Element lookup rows
++++++++++
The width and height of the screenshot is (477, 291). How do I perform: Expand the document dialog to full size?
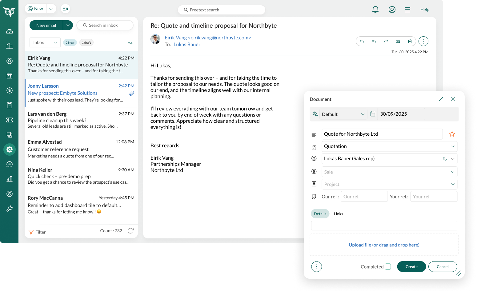point(441,99)
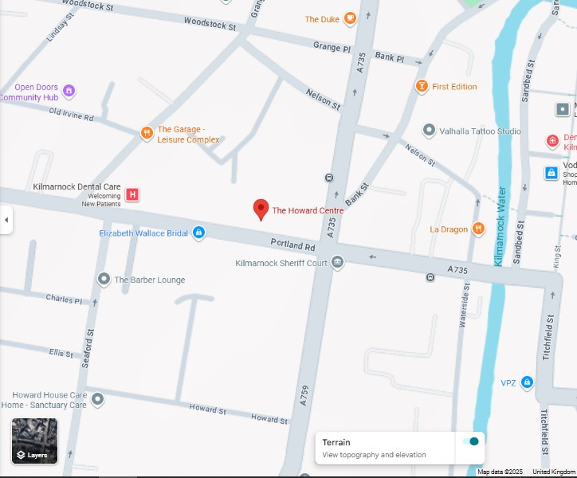Click the Kilmarnock Dental Care hospital icon

(133, 194)
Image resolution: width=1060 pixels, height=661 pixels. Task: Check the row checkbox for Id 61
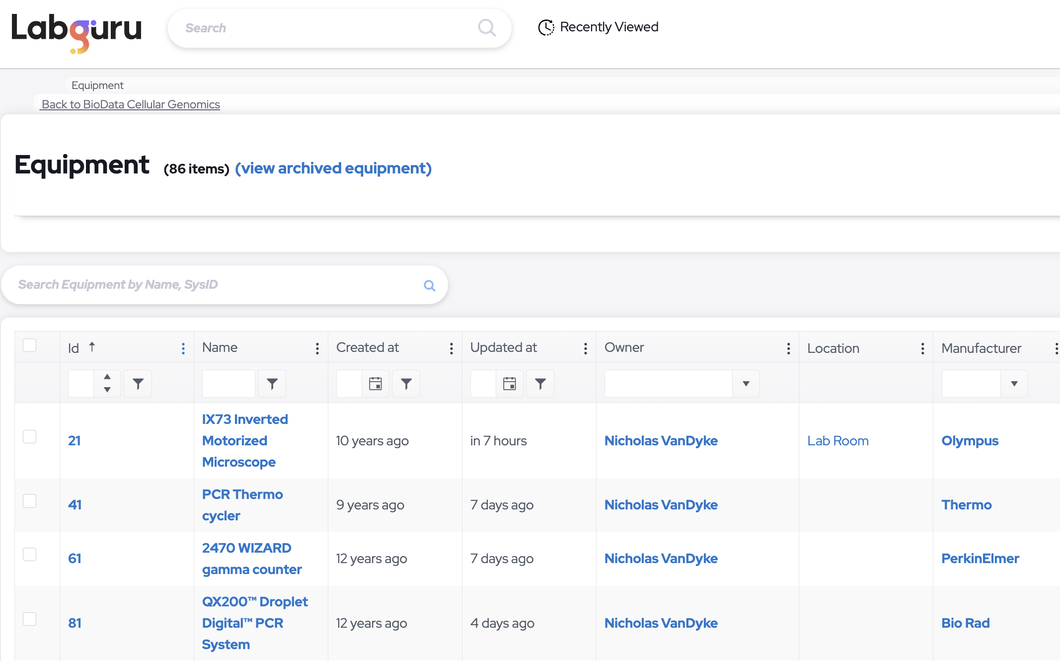coord(30,555)
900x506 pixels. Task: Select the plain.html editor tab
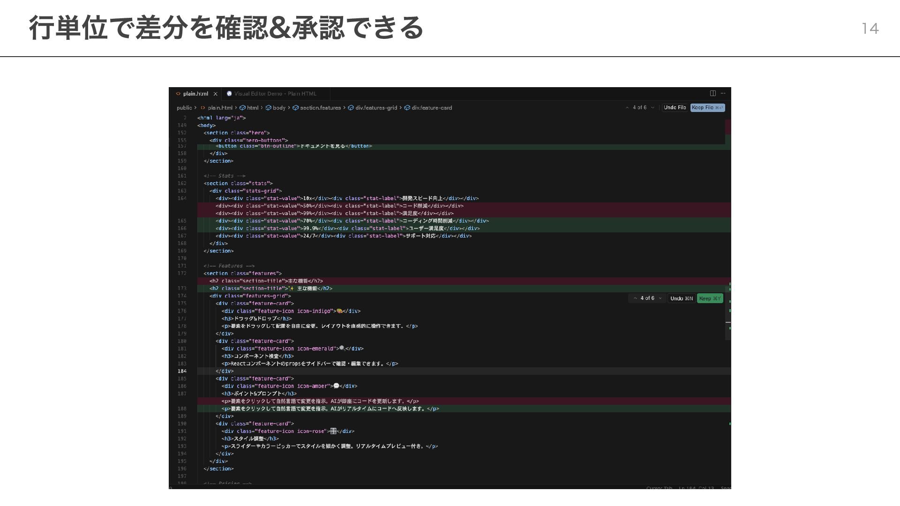(195, 94)
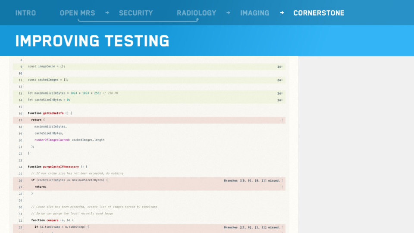Screen dimensions: 414x233
Task: Click the curved arrow pointing to RADIOLOGY
Action: click(138, 20)
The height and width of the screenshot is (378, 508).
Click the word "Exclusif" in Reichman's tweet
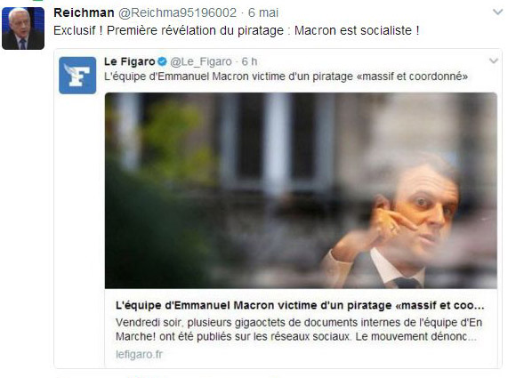coord(74,30)
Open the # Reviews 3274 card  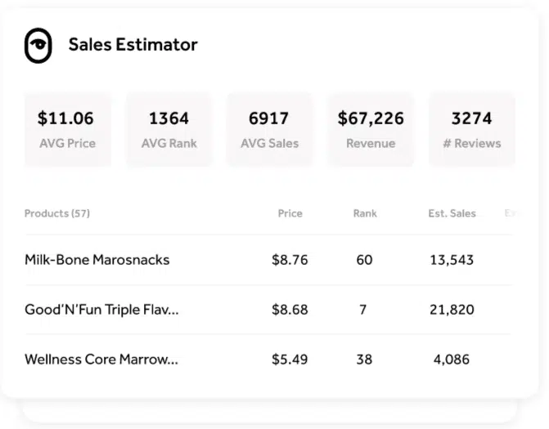472,130
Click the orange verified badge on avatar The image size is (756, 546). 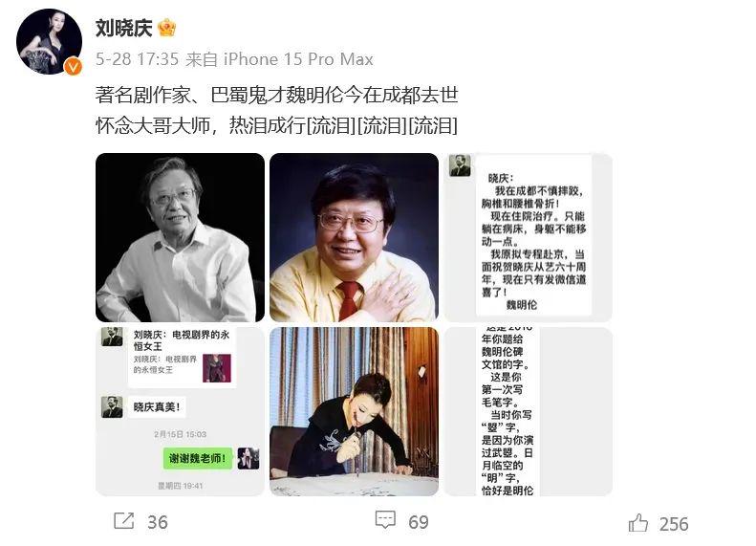click(74, 67)
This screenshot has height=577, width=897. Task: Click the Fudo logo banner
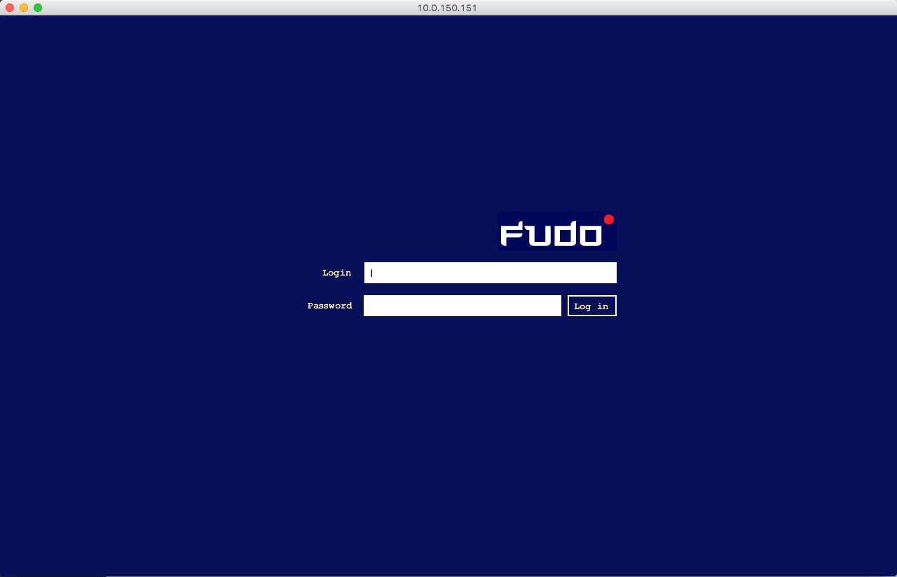557,231
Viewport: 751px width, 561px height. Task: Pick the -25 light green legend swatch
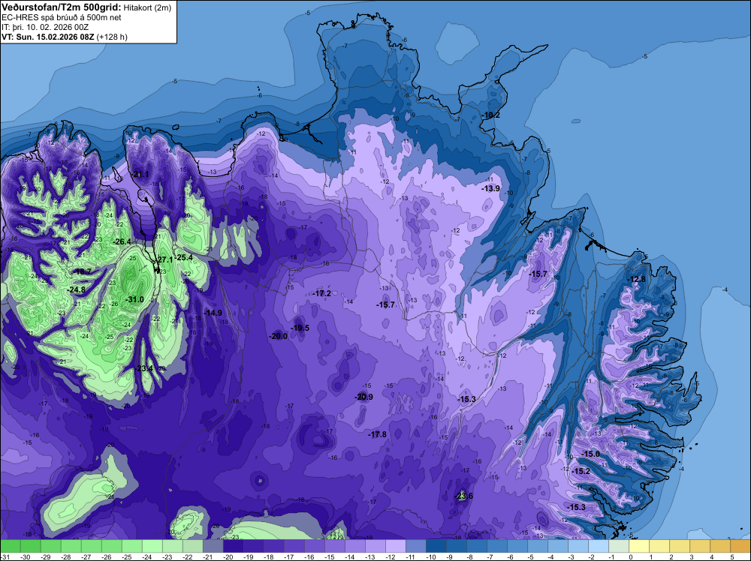pos(131,547)
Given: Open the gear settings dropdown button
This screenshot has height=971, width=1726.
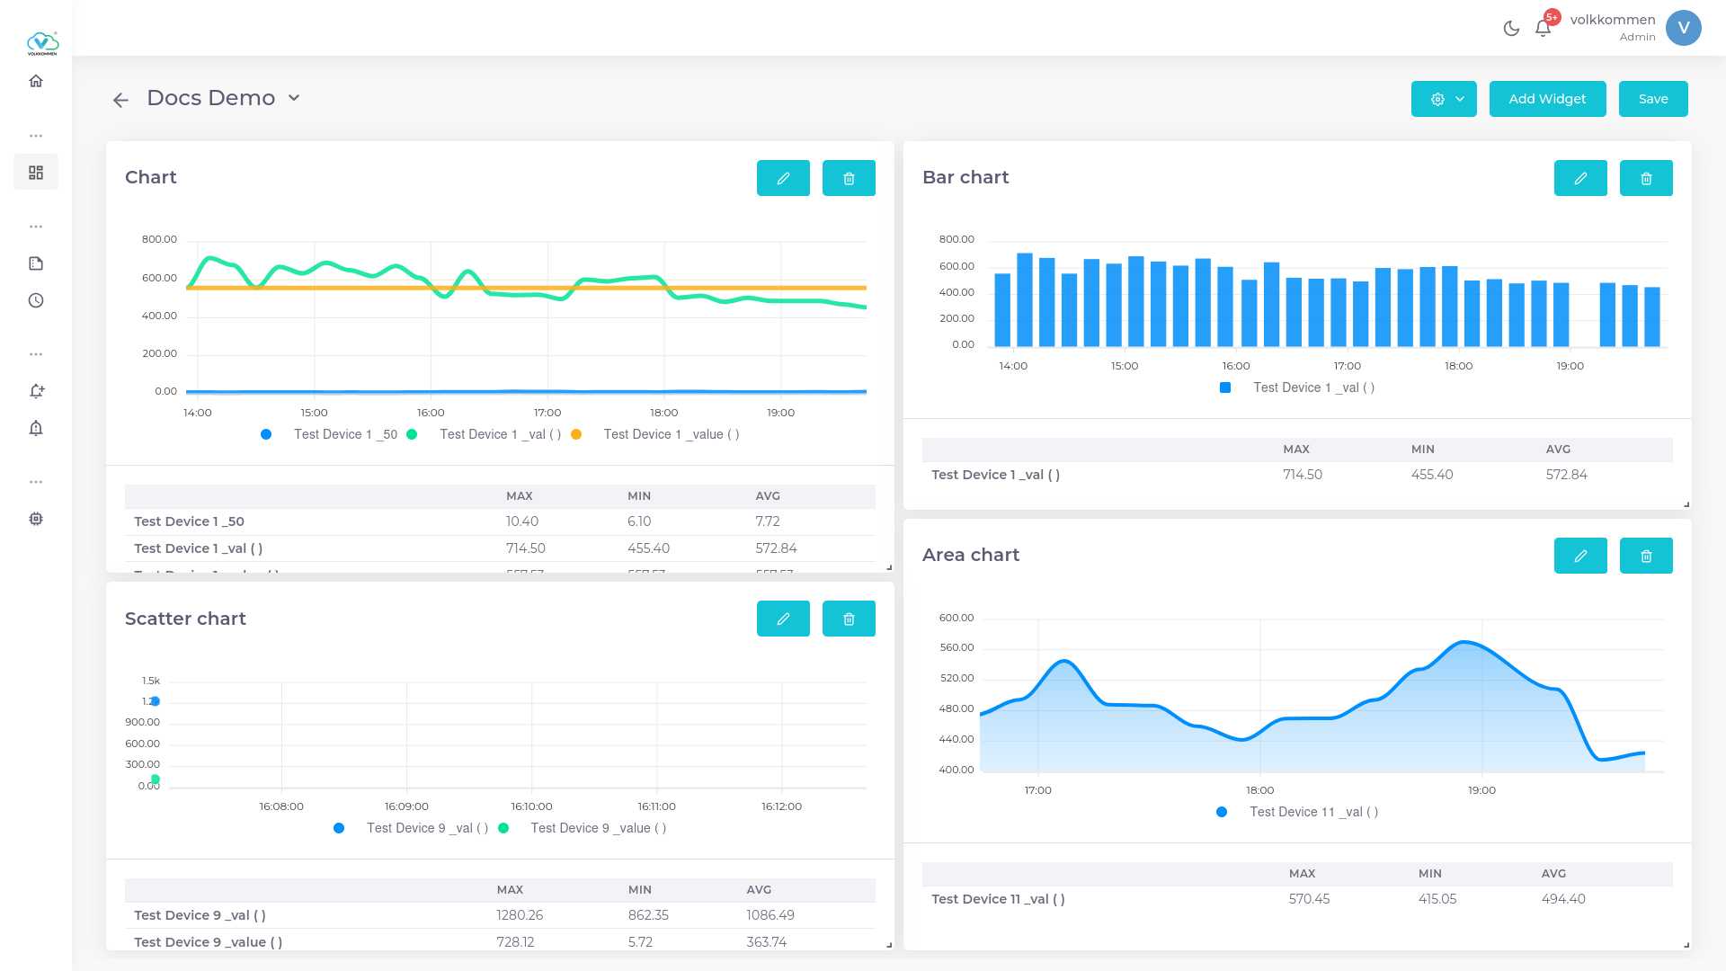Looking at the screenshot, I should 1443,99.
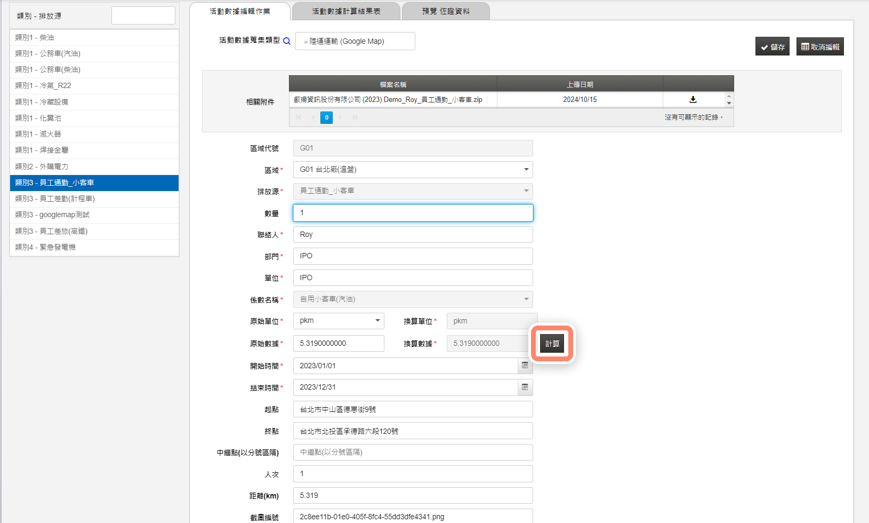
++++++++++
Copy the rows from the first line through the line that contains "Action: click(138, 20)", including both ends. Omit the pictures from your copy.

▸ **OUTPUT OF THE TASK**
The width and height of the screenshot is (477, 291). How do I perform: Expand the document dialog to full size?
point(441,99)
Click the Kilmarnock Dental Care hospital icon

(133, 194)
Image resolution: width=1060 pixels, height=661 pixels. Task: Check the row checkbox for Id 61
coord(30,555)
900x506 pixels. Task: Select the plain.html editor tab
(195, 94)
Screen dimensions: 414x233
Task: Click the curved arrow pointing to RADIOLOGY
Action: click(138, 20)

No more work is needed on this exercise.